:: Record excerpts ::

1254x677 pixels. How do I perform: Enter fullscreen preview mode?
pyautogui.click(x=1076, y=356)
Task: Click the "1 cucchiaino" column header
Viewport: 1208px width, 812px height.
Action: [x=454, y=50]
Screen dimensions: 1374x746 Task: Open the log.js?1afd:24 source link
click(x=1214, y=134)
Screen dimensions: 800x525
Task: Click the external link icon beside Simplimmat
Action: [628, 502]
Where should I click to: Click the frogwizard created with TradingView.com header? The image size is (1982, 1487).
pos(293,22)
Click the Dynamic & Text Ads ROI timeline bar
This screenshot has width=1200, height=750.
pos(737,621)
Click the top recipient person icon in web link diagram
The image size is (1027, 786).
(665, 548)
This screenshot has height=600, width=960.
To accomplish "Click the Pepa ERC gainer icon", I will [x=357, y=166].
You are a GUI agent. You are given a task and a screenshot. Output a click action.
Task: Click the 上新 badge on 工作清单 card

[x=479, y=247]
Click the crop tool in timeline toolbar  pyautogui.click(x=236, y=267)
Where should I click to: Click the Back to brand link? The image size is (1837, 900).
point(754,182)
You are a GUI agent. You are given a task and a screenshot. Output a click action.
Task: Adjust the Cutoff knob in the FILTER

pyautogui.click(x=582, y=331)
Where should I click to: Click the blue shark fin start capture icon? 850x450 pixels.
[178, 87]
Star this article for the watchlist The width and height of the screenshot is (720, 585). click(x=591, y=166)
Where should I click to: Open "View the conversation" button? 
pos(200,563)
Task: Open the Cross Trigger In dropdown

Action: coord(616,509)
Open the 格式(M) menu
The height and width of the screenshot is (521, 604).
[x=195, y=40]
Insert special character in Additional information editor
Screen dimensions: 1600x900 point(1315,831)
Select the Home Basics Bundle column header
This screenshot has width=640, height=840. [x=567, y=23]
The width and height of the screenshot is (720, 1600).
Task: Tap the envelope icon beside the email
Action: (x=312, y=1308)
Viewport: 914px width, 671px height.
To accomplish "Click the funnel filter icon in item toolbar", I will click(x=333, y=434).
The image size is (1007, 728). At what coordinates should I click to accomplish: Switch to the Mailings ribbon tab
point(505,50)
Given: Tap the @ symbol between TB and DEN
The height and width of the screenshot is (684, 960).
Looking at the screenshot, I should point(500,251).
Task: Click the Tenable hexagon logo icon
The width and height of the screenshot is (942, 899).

:: Problem to work on ::
The response must give every line from the material above that holds the string "toolbar".

:: Exercise result ::
Click the crop tool in timeline toolbar  pyautogui.click(x=236, y=267)
To accomplish "Click the funnel filter icon in item toolbar", I will click(x=333, y=434).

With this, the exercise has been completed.